Exercise aim: Within these entries, which lines include the string "will"? Copy each one.

Provided information:
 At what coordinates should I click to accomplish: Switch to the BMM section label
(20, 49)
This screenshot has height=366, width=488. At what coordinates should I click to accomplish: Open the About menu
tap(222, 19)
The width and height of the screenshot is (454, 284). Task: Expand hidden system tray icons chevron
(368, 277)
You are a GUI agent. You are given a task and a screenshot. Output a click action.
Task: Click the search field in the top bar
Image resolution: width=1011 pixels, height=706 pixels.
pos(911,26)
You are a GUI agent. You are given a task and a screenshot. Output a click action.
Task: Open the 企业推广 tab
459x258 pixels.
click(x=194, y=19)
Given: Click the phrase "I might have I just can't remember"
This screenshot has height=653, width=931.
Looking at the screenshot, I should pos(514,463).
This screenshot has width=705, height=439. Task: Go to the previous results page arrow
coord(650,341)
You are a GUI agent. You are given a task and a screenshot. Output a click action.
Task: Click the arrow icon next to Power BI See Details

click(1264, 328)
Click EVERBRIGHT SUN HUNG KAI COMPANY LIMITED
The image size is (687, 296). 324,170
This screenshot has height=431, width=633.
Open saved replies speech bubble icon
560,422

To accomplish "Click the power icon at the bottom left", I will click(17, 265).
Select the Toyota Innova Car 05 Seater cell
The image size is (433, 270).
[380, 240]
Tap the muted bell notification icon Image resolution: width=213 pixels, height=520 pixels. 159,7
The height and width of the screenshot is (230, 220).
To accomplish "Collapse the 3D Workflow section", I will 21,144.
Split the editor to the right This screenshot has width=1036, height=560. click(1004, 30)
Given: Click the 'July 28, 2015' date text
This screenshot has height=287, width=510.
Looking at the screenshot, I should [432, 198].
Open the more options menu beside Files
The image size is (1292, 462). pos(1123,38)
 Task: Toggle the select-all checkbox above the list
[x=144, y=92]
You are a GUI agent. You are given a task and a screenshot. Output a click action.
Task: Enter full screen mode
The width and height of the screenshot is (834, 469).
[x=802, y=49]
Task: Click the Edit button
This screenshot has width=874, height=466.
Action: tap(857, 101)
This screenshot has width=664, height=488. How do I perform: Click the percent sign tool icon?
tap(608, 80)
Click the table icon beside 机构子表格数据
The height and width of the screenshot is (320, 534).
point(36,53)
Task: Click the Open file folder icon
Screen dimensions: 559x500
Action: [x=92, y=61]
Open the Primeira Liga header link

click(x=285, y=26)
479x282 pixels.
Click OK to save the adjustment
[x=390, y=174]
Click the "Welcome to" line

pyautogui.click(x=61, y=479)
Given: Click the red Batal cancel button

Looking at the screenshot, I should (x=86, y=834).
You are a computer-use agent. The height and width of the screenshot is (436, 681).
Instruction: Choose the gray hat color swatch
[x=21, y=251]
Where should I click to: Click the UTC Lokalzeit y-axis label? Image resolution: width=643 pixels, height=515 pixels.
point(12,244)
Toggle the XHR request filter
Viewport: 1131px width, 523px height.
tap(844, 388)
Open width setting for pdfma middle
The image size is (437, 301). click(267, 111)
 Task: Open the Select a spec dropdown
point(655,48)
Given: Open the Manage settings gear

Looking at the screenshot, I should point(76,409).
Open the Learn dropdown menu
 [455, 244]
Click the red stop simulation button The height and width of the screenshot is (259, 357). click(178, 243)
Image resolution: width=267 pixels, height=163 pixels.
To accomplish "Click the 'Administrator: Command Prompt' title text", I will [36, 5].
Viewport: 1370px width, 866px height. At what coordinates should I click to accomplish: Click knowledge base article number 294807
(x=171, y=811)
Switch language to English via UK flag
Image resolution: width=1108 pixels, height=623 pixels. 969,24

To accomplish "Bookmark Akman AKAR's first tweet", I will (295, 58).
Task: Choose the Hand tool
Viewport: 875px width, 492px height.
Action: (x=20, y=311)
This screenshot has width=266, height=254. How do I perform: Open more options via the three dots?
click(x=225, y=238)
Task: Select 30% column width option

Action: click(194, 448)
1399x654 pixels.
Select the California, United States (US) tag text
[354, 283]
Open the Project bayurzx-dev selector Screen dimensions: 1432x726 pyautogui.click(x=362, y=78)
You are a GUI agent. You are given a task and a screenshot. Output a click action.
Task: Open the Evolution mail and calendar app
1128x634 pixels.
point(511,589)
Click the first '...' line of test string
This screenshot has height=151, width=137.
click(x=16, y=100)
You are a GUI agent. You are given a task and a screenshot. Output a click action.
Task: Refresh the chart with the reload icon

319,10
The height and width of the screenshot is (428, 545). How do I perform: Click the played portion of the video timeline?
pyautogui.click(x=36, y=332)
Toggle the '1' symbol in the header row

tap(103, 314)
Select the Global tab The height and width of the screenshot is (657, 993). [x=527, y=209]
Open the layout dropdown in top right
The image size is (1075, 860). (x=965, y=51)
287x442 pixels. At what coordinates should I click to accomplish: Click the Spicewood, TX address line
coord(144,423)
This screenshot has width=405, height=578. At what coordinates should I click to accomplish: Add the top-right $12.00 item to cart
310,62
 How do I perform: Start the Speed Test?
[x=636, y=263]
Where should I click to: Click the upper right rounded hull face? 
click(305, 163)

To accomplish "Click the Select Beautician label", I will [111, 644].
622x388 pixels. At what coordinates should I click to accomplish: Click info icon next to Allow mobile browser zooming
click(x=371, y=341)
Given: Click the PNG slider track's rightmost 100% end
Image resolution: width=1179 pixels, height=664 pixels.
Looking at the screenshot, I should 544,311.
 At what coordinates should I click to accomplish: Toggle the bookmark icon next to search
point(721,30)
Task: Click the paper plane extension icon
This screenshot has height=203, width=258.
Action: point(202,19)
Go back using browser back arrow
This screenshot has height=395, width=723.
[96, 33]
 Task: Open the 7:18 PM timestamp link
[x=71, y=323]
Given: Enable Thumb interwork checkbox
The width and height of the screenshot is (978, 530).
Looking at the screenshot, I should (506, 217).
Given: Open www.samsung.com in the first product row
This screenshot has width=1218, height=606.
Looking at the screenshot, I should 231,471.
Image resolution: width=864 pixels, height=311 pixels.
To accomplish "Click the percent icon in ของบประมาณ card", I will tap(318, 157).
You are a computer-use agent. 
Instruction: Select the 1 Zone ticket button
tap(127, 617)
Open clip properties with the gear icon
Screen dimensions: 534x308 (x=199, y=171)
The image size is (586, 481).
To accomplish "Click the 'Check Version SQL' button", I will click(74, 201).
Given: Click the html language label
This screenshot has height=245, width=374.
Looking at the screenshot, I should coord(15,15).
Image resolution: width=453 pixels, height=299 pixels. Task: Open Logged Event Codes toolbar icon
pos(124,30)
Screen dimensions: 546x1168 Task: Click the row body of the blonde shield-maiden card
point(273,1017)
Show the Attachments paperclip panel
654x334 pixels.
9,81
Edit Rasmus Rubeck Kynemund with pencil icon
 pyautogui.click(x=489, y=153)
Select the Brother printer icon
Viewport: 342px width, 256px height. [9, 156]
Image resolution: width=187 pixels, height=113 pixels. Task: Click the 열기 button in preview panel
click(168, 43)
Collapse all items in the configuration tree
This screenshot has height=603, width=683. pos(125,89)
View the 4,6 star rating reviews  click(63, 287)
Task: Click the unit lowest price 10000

Solution for this task:
To accomplish "Click the power icon at the bottom left", I will click(17, 265).
To accomplish "Collapse the 3D Workflow section", I will 21,144.
To accomplish "Click the 'Administrator: Command Prompt' title text", I will [36, 5].
To accomplish "Bookmark Akman AKAR's first tweet", I will (295, 58).
To accomplish "Click the Select Beautician label", I will [111, 644].
To accomplish "Click the percent icon in ของบประมาณ card", I will tap(318, 157).
To accomplish "Click the 'Check Version SQL' button", I will click(74, 201).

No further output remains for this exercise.